- [WHAT IS REQUIRED] Scan the entries below for "ALLERGIKA" and copy each line that holds it.

# # #

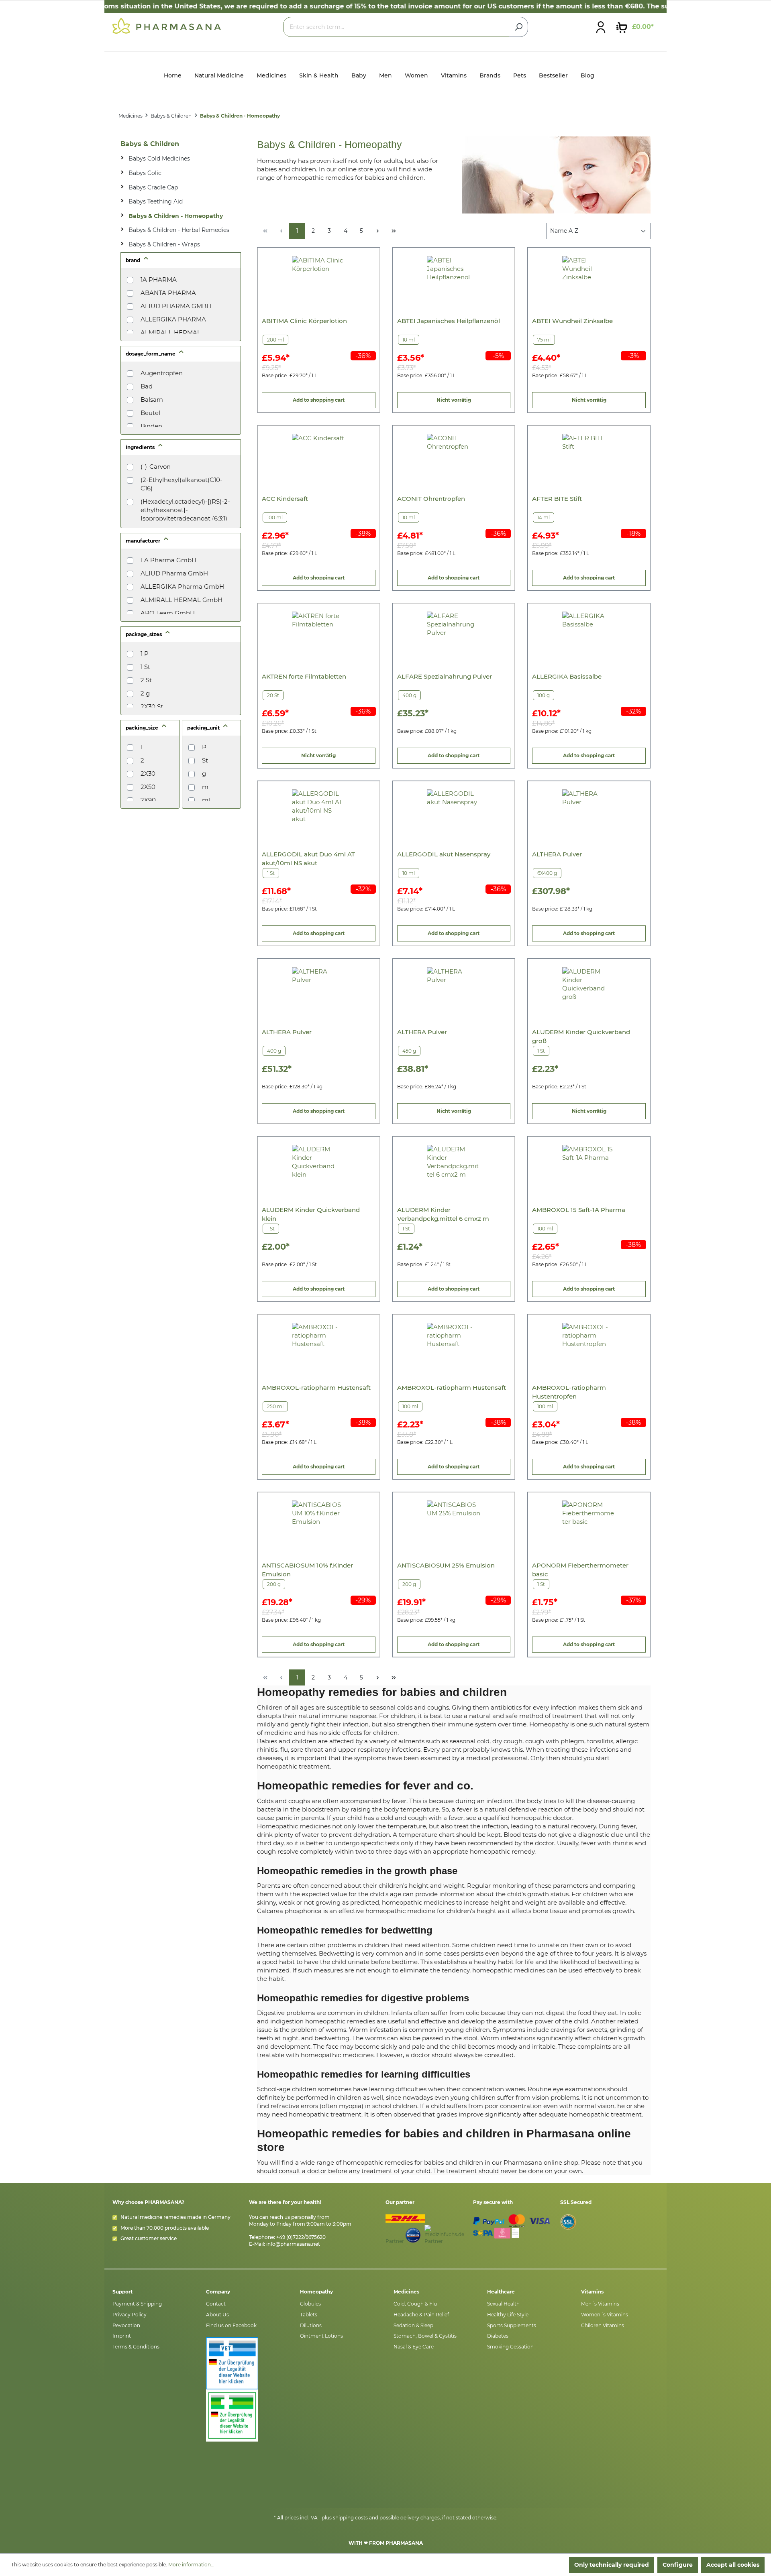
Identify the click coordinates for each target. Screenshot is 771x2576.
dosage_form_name (151, 354)
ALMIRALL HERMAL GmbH (181, 600)
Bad (147, 386)
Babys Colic (144, 173)
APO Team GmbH (168, 613)
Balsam (152, 399)
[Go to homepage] (166, 25)
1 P (145, 653)
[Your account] (601, 27)
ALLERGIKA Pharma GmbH (182, 586)
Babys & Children (149, 144)
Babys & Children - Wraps (164, 244)
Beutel (150, 413)
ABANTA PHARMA (168, 293)
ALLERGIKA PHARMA (173, 319)
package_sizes (144, 634)
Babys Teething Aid (155, 201)
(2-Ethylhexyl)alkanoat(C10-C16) (181, 484)
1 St (145, 667)
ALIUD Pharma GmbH (174, 573)
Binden (151, 426)
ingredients (141, 447)
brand (133, 260)
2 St (146, 680)
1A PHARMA (159, 279)
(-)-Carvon (156, 466)
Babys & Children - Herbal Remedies (178, 230)
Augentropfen (162, 373)
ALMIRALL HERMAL (171, 332)
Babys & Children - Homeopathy (175, 216)
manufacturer (143, 541)
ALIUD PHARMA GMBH (176, 306)
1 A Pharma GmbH (168, 560)
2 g (145, 693)
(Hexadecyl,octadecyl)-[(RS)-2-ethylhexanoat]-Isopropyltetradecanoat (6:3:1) (185, 510)
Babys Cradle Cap (153, 187)
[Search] (518, 27)
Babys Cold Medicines (159, 158)
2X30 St (152, 706)
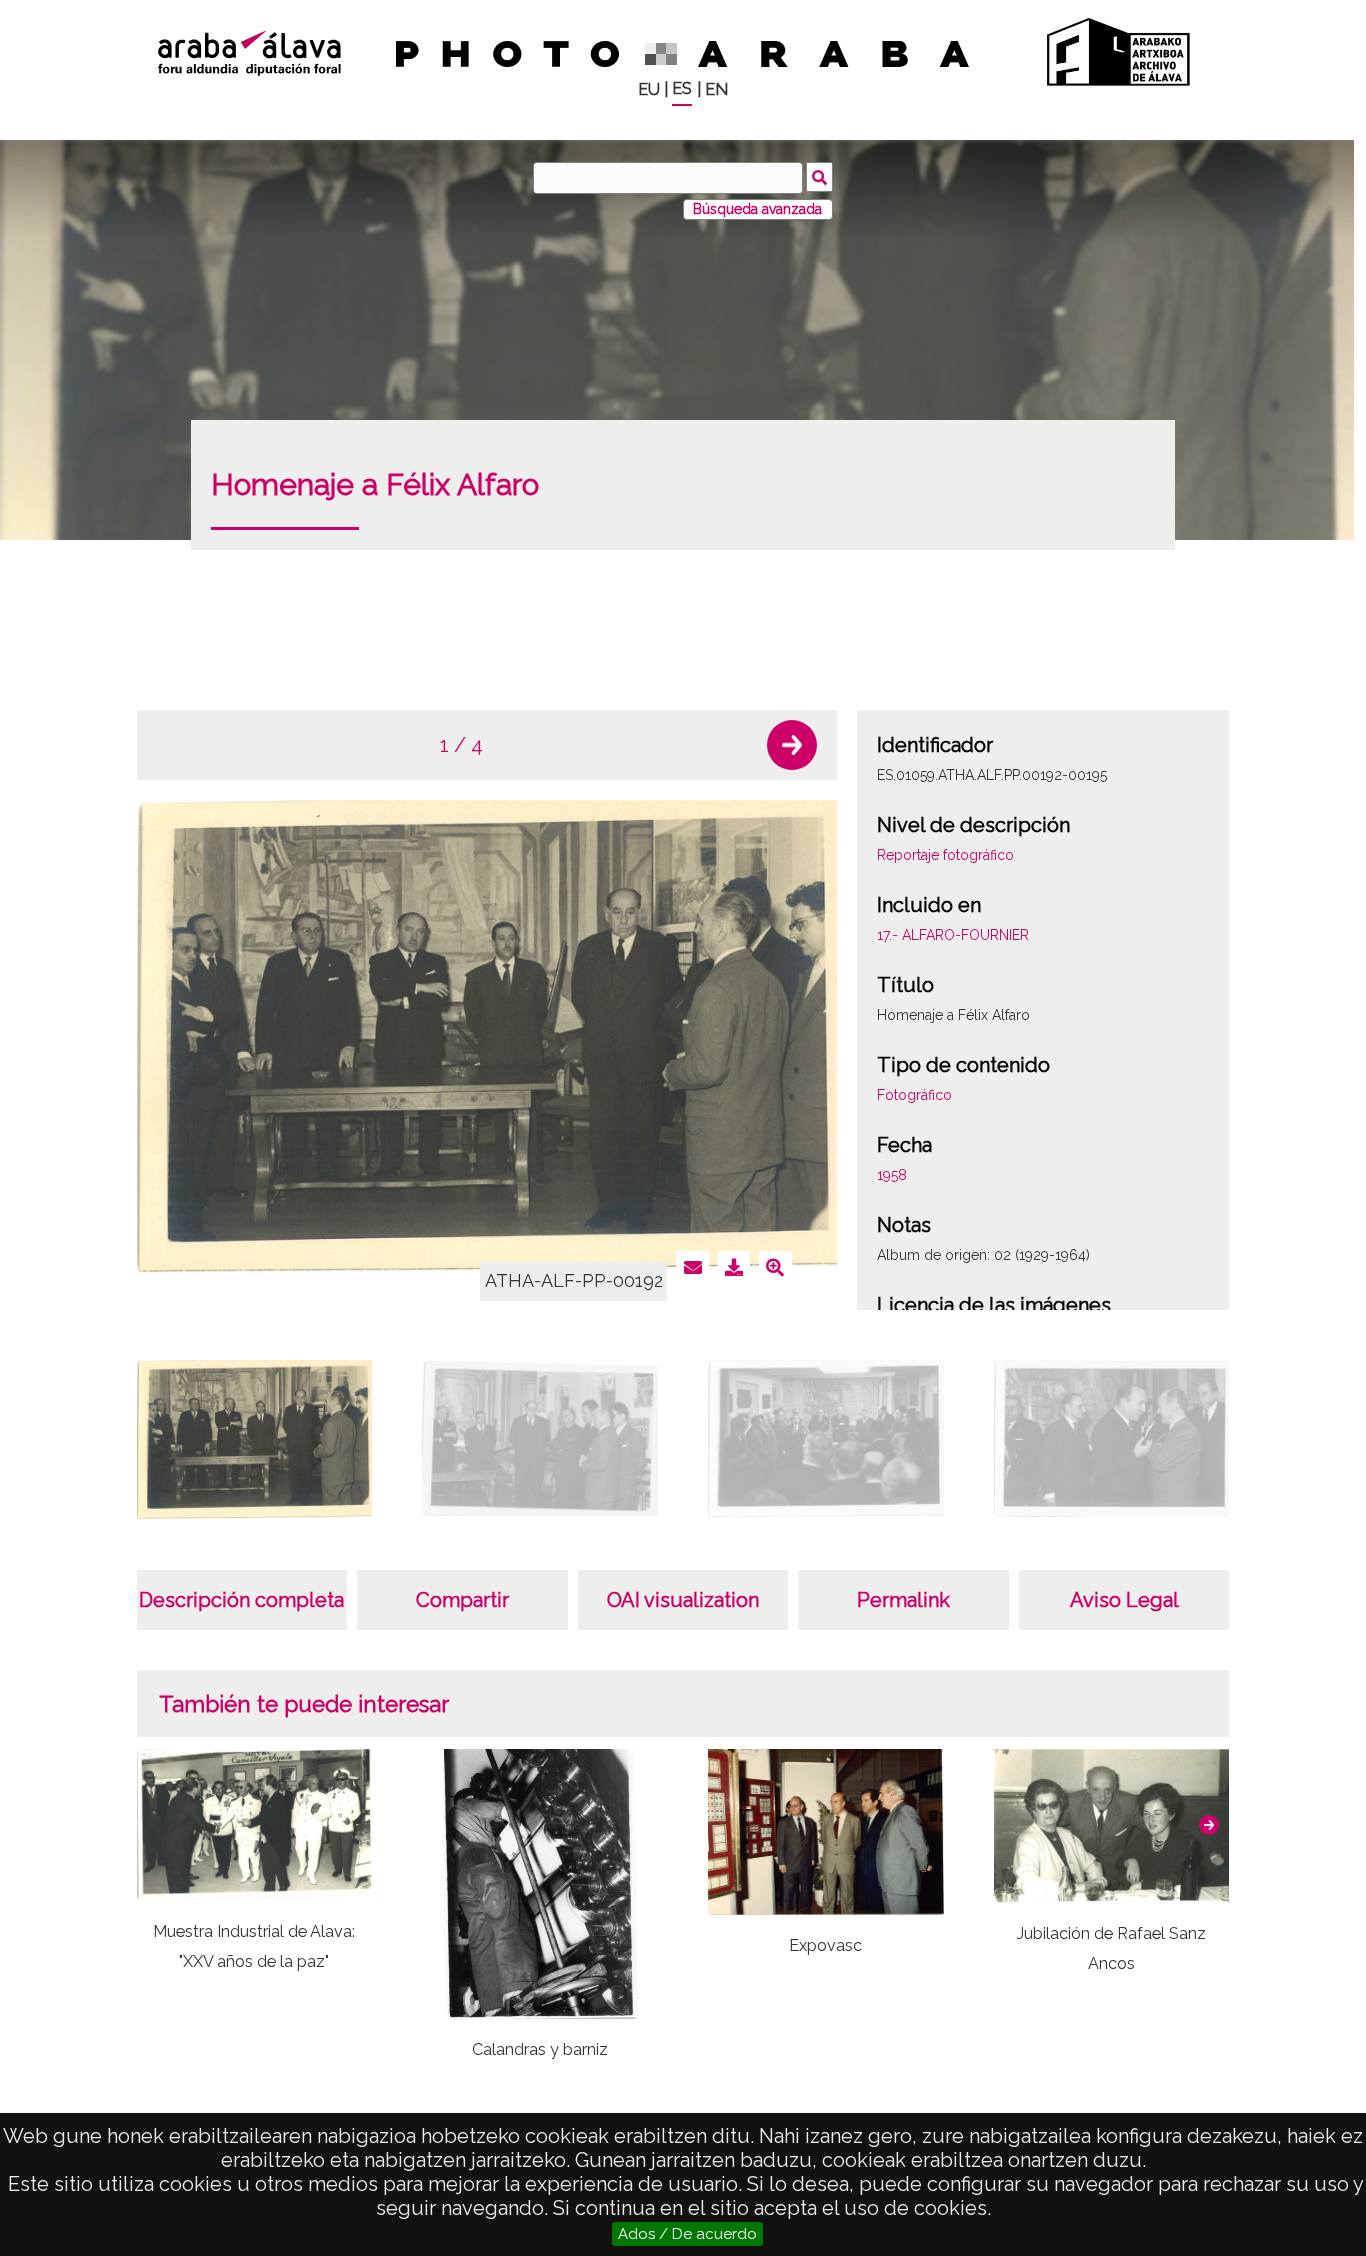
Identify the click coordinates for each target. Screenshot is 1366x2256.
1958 (892, 1175)
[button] (792, 745)
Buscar (819, 177)
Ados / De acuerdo (687, 2234)
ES (682, 88)
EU (649, 89)
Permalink (903, 1600)
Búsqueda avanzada (757, 209)
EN (716, 89)
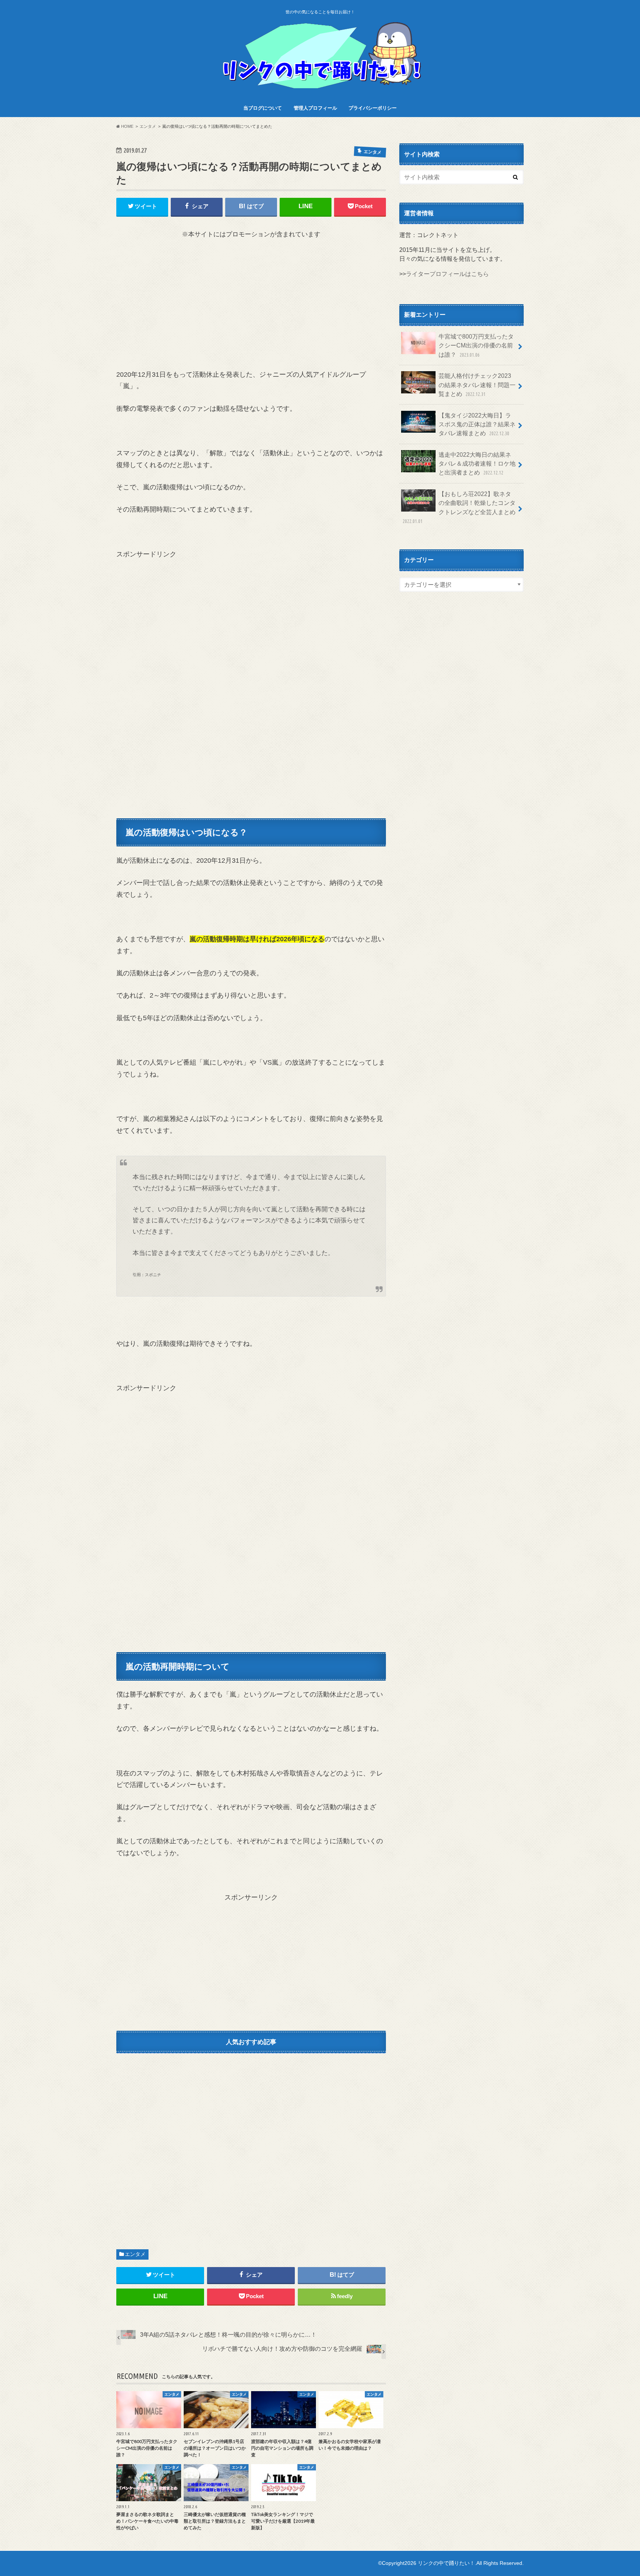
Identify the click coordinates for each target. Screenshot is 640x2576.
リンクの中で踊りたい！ (446, 2563)
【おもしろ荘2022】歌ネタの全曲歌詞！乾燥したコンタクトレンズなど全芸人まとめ (459, 507)
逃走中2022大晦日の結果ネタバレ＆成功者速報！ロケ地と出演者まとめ (477, 463)
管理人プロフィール (315, 108)
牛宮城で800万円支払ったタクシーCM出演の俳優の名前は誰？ (476, 345)
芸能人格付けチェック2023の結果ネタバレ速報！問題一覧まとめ (477, 384)
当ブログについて (262, 108)
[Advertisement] (251, 304)
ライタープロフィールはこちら (447, 273)
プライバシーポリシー (373, 108)
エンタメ (135, 2254)
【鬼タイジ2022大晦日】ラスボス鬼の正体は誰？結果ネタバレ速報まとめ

# # #

- [EXERCISE SOLUTION]
ALLERGIKA Pharma GmbH (182, 586)
ALLERGIKA PHARMA (173, 319)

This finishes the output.